**What is needed**.
For this exercise, restate word for word only the lines from the one containing "The image size" through the last line below. Pictures do not get copied.

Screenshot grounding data

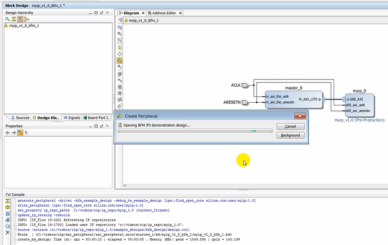388x245 pixels.
Task: Toggle pause of Tcl Console output
Action: pyautogui.click(x=7, y=213)
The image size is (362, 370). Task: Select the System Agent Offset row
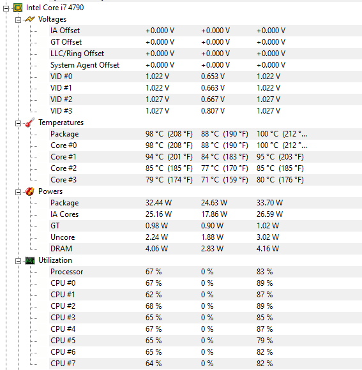(x=206, y=65)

**Completed exercise**.
The image size is (362, 370). Task: Select the System Agent Offset row
(x=206, y=65)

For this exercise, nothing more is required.